Fracture-dislocations of the hip: May help in loose body removal and chondrolabral junction repair (Fig. 56.8).

Fig. 56.8
figure 8

12-year-old male with left hip fracture dislocation of left hip with subluxation after reduction due to osteochondral articular loose body that was removed arthroscopically, achieving adequate reduction. (a/b) Fracture-dislocation. (c) Persistent subluxation after closed reduction. (d) CT with subluxation and loose bodies. (e) Post-op arthroscopic removal with good reduction

Sequelae resulting from epiphyseal necrosis of the femoral neck: Bone resection and osteoplasties of the femoral epiphysis.

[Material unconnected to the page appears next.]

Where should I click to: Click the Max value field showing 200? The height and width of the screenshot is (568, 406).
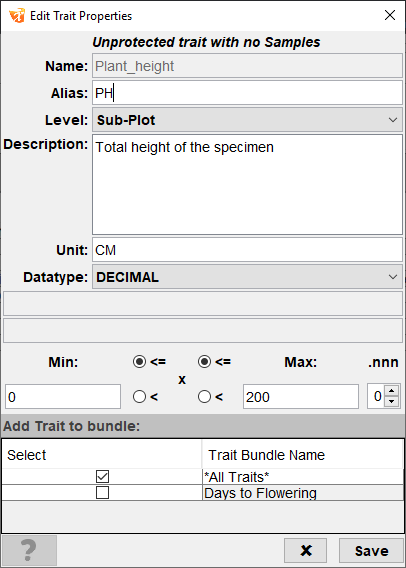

Inveterate traumatic dislocation of the hip: Articular cleaning, reduction, and congruence analyses (Fig. 56.9).

Fig. 56.9
figure 9

3-year-old boy with inveterate traumatic dislocation of right hip that closed reduction was not possible was treated with arthroscopic removal of interposed tissue, reduction, and spica cast. (a/b) Inveterate traumatic hip dislocation. (c) MRI with interposed tissue. (d) Post-op arthroscopic removal of interposed tissue and reduction. (e) Post-op arthroscopic removal of interposed tissue, reduction, and spica cast. (f/g) 3-year post-op

Resection of bone tumors: Arthroscopy may be used to resect osteoid osteoma, osteoblastoma, bone cyst, synovial chondromatosis among others.

Complications

Nwachukwu et al. have described a 1.8 % complication rate in his series, the most common complications being transient pudendal nerve palsy, instrument breakage, and suture abcess [17]. We found few other papers mentioning complications of hip arthroscopy in children [1820]. In our series so far we had a case in which damage to the cartilage of the femoral head caused the introduction of cannulae; this was due to inefficient traction. In another patient removal of articular loose bodies was incomplete, requiring a second arthroscopic surgery.

Conclusion

Arthroscopy should be seen as an adjunct in the treatment of hip disorders of children and adolescents. This minimally invasive procedure should not change the basics of treatment. The successful results are independent of the route of approach but the correct management of each patient.

The option of performing an arthroscopic surgery seeks to bring comfort to the patient, minimizing tissue damage with a low incidence of complications, allowing for a faster recovery and better aesthetics.

We believe that surgery makes sense only when its benefits outweigh the morbidity of the procedure. For this we recommend a great familiarity with pediatric hip diseases, a good surgical experience by conventional methods, and also a theoretical and practical study of hip arthroscopy.